(Records drawn from a dataset)
-=-=-

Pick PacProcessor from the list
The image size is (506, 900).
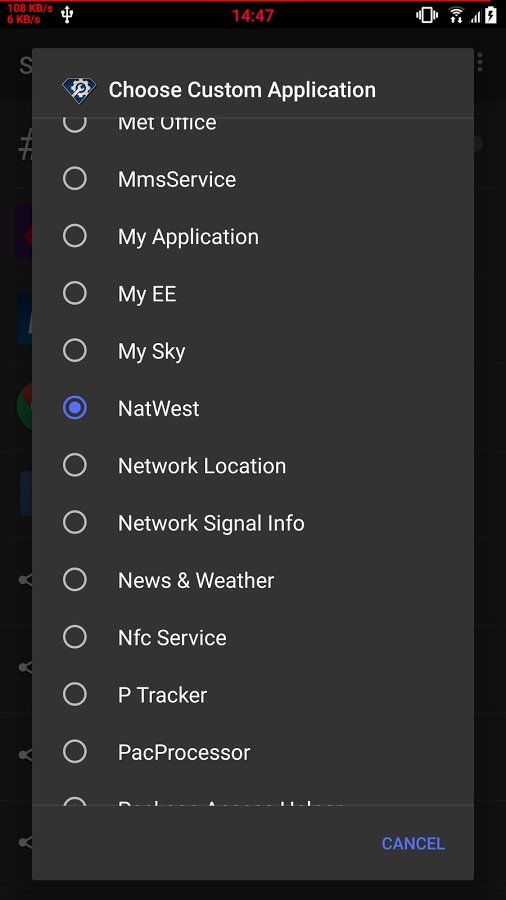coord(252,752)
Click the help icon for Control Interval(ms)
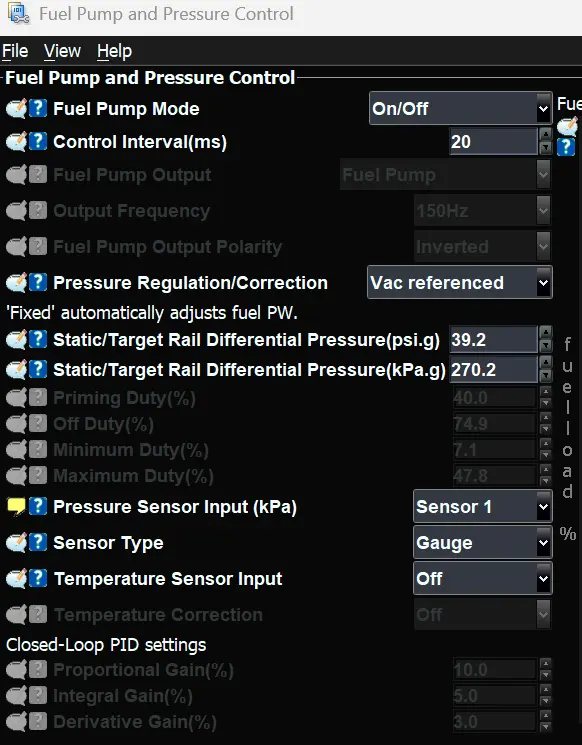This screenshot has height=745, width=582. click(38, 141)
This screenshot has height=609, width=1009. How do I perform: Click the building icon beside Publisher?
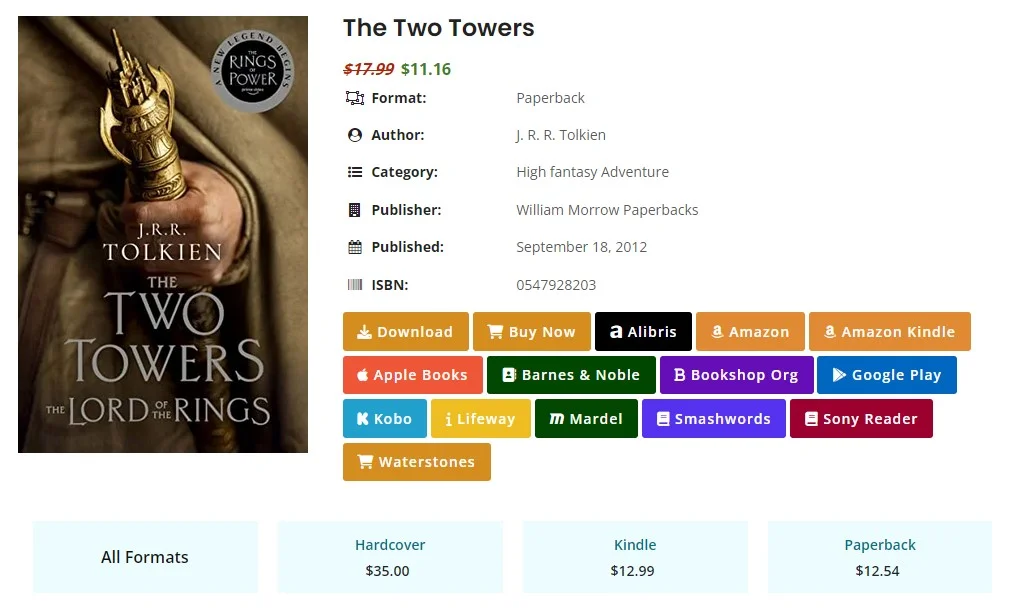pos(356,210)
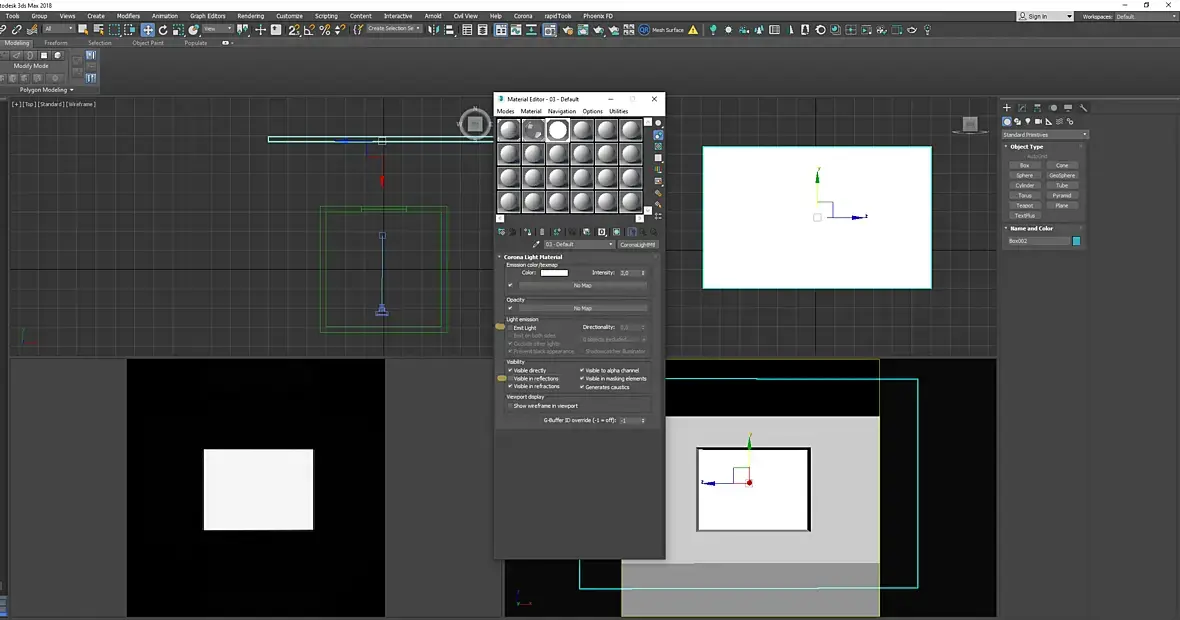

-=-=-

WHAT THE EXERCISE ASKS → Could you copy out every record exactly, minus the pictures?

RESPONSE TO THE EXERCISE →
Pick PacProcessor from the list
The image size is (506, 900).
coord(252,752)
Click the help icon for Control Interval(ms)
This screenshot has height=745, width=582. click(38, 141)
This screenshot has height=609, width=1009. How do I perform: Click the building icon beside Publisher?
pos(356,210)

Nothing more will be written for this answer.